SEGA's 5th game console
Sega was working on the successor to Dreamcast as of 1999 and 2000 but of course it got canceled when Sega made an exit from hardware in 2001.
I think the current generation Sega would've been based around the canceled PowerVR4, a full GPU with on-chip geometry & lighting. Probably 4 pixel pipelines and 2 geometry engines. It would've been released in 2003. For CPU Sega would've gone with either a single core or dual-core chip, hopefully PowerPC based, in the 1 to 1.5 GHz area. RAM would be upto 256 MB total, maybe 128MB+128MB.
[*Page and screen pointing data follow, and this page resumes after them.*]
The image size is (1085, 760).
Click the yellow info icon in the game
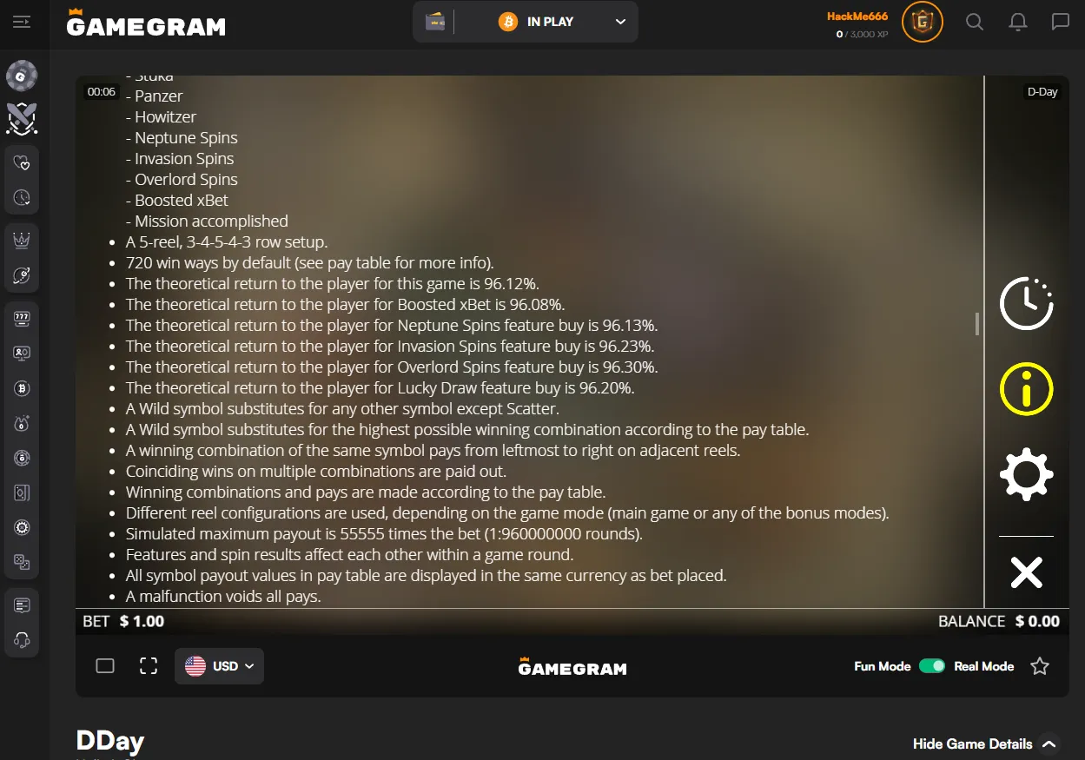pyautogui.click(x=1026, y=389)
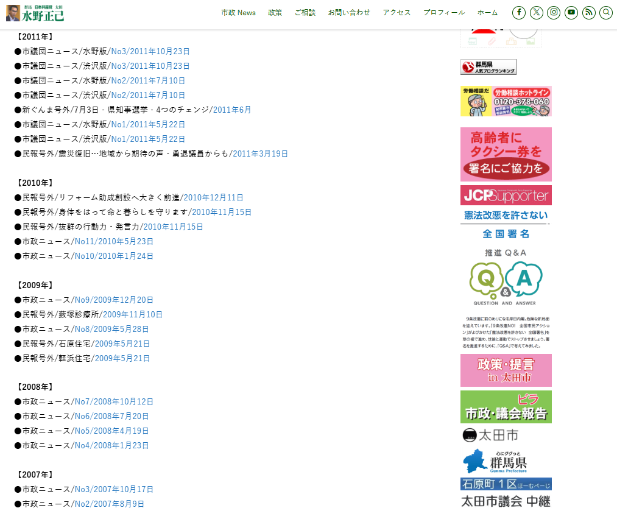
Task: Go to the ご相談 menu page
Action: tap(305, 13)
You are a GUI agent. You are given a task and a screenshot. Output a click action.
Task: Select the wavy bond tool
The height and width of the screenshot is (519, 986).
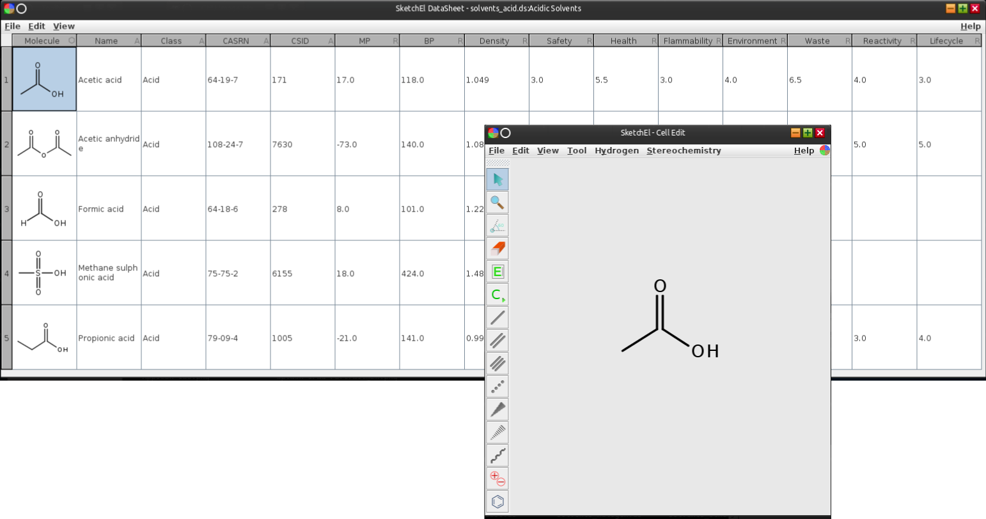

The current Sega console would've been much more powerful than Xbox and NAOMI 2, perhaps 20 or more times as powerful as Dreamcast, although not as powerful as Xbox 360. I agree with 1/3 to 1/2 as powerful as 360 as mentioned. Dreamcast 2 would've been capable of 720p and simpler games could've been rendered at that resolution, but most of the games would target SD resolution. The price would be $199 and I think Sega would've made an attempt at motion controls in a conventional-looking game pad. Probably not to the extent of Wii, but certainly better than Sony's Sixaxis. The current Sega would have broadband LAN and WiFi built in, and some faster alternative to a harddrive, and a fast 16x DVD drive to keep loading times much faster than 360/PS3 (given the smaller amount of RAM combined with faster drive).
SEGA's 6th console
Of course Sega would've been working on its next console by no later than 2004, for a 2008-2009 release, using the most powerful implementation of PowerVR5 as possible, which would mean a very powerful Shader Model 5.0+ machine, much more powerful than Xbox 360 and PS3, although probably not as powerful as the current GeForce GTX280 cards, maybe closer to 4850 in power, but because of PowerVR's effieciency, it would be closer to GTX280 in practice. Sega would target full HD 1080p and 60fps unlike 360/PS3 which are geared/optimised towards 720p and 30fps Even with generally higher framerates and resolutions in practice, the new Sega would still be capable of more complex geometry, lighting and shaders than 360/PS3. Yet again at an affordable $199 price. Perhaps a $299 SKU with harddrive, and additional features. The controller would be much more advanced than the motion controller in the current-gen Sega, doing at the very least what the Wii Remote with MotionPlus does, and perhaps even more.